だが、それ自体がタイニーテラーの狙いだとしたらと、彼女は思考を巡らせていたが。
「今は考えるよりも非戦闘員の保護を優先する。急ぐぞ、リズム」
「だねッ! タイニーテラーさんが悪いことを考えてるなら、アタシたちが捕まえちゃえばいいもんね」
「簡単に言ってくれる……。お前のその楽観的なところは、すでにサイコパスの域だな」
「誰がサイコパスだよ! こんなときにふざけないでッ!」
冗談の延長だと受け取って怒ったリズムだったが、パロマは本気そう彼女のことをサイコパスだと思っていた。
それは、いつでも前向きなことを言うことや、彼女の持つ行き過ぎた利他的精神構造からだ。
しかし、そういうリズムだからこそ、幼い頃に凄惨な戦場で衛生兵的の立場にいれたのだろうが。

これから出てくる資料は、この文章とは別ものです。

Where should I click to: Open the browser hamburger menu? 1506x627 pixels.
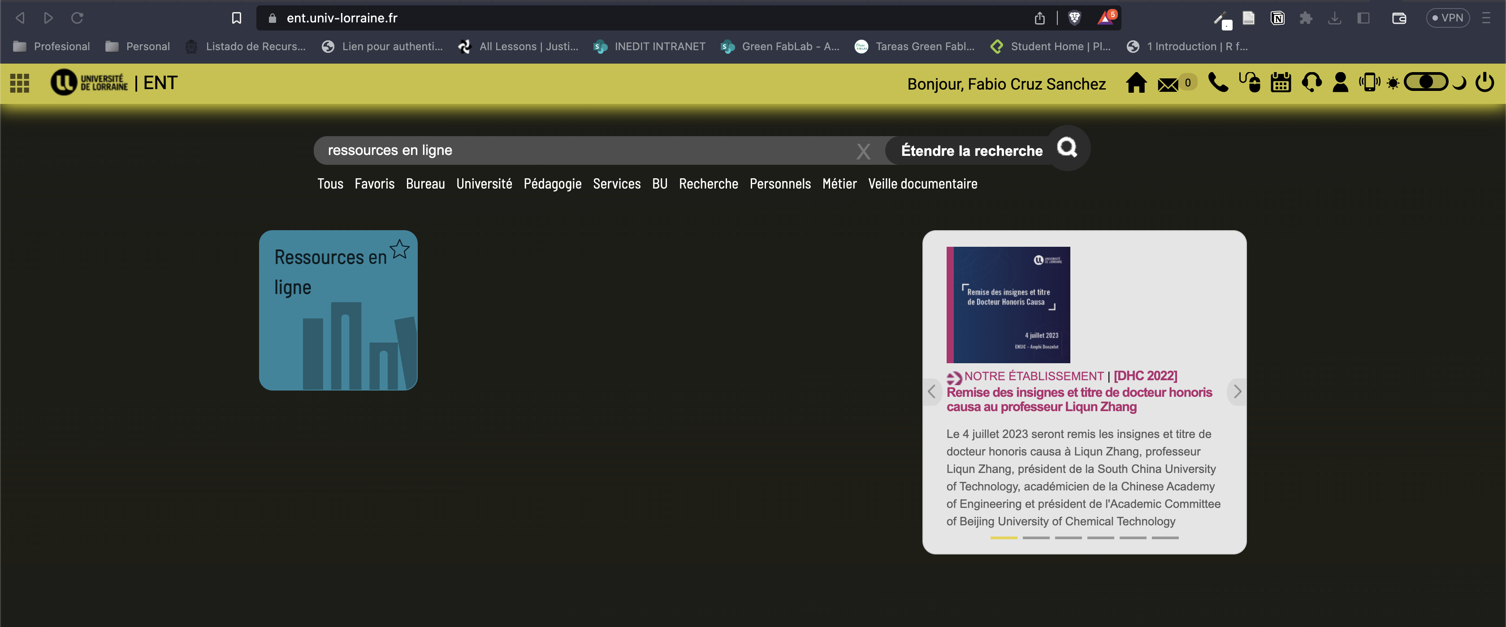1486,18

パロマがそんなことを考えていると、突然女性の悲鳴が聞こえてきた。
その叫び声は食堂のほうからだった。
二人は行き先を受付から食堂へと変更。
そして、辿り着くとそこには――。
「やはりこっちへ来たか……。リズム·ライクブラック、それとパロマ·デューバーグ」
二人の男女が職員たちと共いた。
男はハリネズミのようなツンツンヘアに、髪の色は黒に赤いメッシュ。
そして、女のほうは銀髪の毛先が軽くカールしているミディアムヘア。
タイニーテラーが言っていたストリング帝国軍大尉――ネア·カノウプスといたと聞いた二人が立っている。
背格好や顔を見るに、リズムやパロマとそう変わらない少年少女だ。
「あなたたち……何をやっているのッ!」
声を張り上げたリズム。
先ほどとは別人の形相で叫んだ彼女の見た光景は、皆殺しにされた職員たちの屍の山だった。